It’s not even “poorer” education. This pandemic has revealed how much even our “good” education systems have been failing us before remote learning. Very educated people buying into bunk because they aren’t familiar enough with basic concepts so that red flags are raised when they encounter dubious information.
I’m sure somebody is refusing antibiotics because the doctors have flipped flopped. Now it’s “bacteria” and not the bad air. What’s next?
I am way behind today on this thread. Spent today at Universal. We are going again next week. Night at Portofino, Express Pass, so most of our attractions are for next week. Today was about the new stuff, for me. Velocicoaster and the Bourne Show. While waiting outside pre-opening, and in the sunny part of the queues I saw masks below noses, but otherwise everyone was wearing their masks properly. The 3' is kind of pointless, no one was really following the tape markers. But people were respecting space and not getting right up behind you either. I did see one TM tell someone to cover their nose. Hand sanitizer before FJ, Velocicoaster and Hogwarts Express. My overall feeling was that everyone was taking care, and it wasn't the free for all, some reports implied. Masks were fine for breathing, it's the sweating that's the problem.

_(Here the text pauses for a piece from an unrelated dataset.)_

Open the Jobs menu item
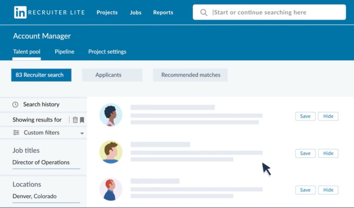The width and height of the screenshot is (354, 208). (136, 12)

Anyway... IMO, I think there is an underlying distrust not only toward government but to the free market. I previously mentioned how people don't seem to have much confidence in experts, which means the "specialized division of labor" part, must not be working right. Also, people are too conditioned to believe that someone is always trying to screw them. For smart people, they see how their employers, and businesses they encounter, stack the deck in their favor and not customers or employees under the guise of "fiduciary responsibility" so everyone is trying so hard not to get taken, that this time it's their distrust that is resulting in them getting taken. Go to Disney, and we all try to learn all the tricks, and avoid the gotchas to make sure we're not overpaying or missing out on something. We are so used to needing to find the angles, and weak points to make sure we find value. This is an unanticipated consequence of an environment that is, by design, intended to be ruthless. Now we really need people to trust pharmaceuticals, medical personal and political leaders and it's not a surprise that people are hesitant, because for so long and recently they have taught people not to trust them. For so long, it only mattered how much money got made, but the adversarial relationships are a problem for things like this.
I don't think it's the "school" education that's the problem so much as the "life" education. That's the common denominator between people of different ethnicities, education levels, income levels, political leaning. People can't take a situation at face value (covid is bad, vaccines are good), because we know that is rarely the case.